--- Zu erledigen ---
Was nimmt derjenige, der zivilen Ungehorsam übt, laut Ausgangstext bewusst in Kauf?

--- Ausgangstext ---
# # #

Ziviler Ungehorsam

Sebastian Loscher: Allegorie der Gerechtigkeit (1536)[1]

Ziviler Ungehorsam (aus lateinisch civilis ‚bürgerlich‘; deshalb (selten) auch bürgerlicher Ungehorsam) ist eine Form politischer Partizipation, deren Wurzeln bis in die Antike zurückreichen. Durch einen symbolischen,[2] aus Gewissensgründen vollzogenen und damit bewussten Verstoß gegen rechtliche Normen zielt der handelnde Staatsbürger mit einem Akt zivilen Ungehorsams auf die Beseitigung einer so wahrgenommenen Unrechtssituation und betont damit sein moralisches Recht auf Partizipation. Die Normen können sich durch Gesetze, Pflichten oder auch Befehle eines Staates oder einer Einheit in einem staatlichen Gefüge manifestieren. Durch den symbolischen Verstoß soll zur Beseitigung des Unrechts Einfluss auf die öffentliche Meinungsbildung genommen werden. Der Ungehorsame nimmt dabei bewusst in Kauf, auf Basis der geltenden Gesetze für seine Handlungen bestraft zu werden. Häufig beansprucht er ein Recht auf Widerstand für sich, das sich jedoch von einem verfassungsgemäß gegebenen Widerstandsrecht[3] unterscheidet. Demjenigen, der zivilen Ungehorsam übt, geht es damit um die Durchsetzung von Bürger- und Menschenrechten innerhalb der bestehenden Ordnung,[4] nicht um Widerstand, der auf die Ablösung einer bestehenden Herrschaftsstruktur gerichtet ist. Die Methoden und Aktionsformen von zivilem Ungehorsam und Widerstand gleichen sich jedoch in vielen Fällen.

# # #

Gespeicherte Dateneinträge
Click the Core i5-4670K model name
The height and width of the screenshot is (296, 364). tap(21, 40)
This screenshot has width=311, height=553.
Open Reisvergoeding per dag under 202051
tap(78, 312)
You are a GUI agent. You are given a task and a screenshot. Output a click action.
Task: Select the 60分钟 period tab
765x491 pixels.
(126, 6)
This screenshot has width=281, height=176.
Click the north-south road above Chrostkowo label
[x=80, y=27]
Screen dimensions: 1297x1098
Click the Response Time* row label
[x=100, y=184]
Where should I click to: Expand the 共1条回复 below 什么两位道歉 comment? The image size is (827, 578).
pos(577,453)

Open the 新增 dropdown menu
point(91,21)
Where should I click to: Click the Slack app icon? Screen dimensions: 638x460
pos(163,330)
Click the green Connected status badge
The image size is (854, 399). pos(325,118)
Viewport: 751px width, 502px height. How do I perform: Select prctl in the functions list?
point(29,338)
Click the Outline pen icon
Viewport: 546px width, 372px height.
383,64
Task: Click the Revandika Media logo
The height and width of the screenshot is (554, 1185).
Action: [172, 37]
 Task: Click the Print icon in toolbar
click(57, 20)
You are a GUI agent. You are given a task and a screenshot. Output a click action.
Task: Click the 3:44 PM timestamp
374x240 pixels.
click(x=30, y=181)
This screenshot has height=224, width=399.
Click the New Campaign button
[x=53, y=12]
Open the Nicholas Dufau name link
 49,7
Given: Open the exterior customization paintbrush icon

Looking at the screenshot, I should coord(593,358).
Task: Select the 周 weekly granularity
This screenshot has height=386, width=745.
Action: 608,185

# # #

--- Lösung ---
Er nimmt bewusst in Kauf, auf Basis der geltenden Gesetze für seine Handlungen bestraft zu werden.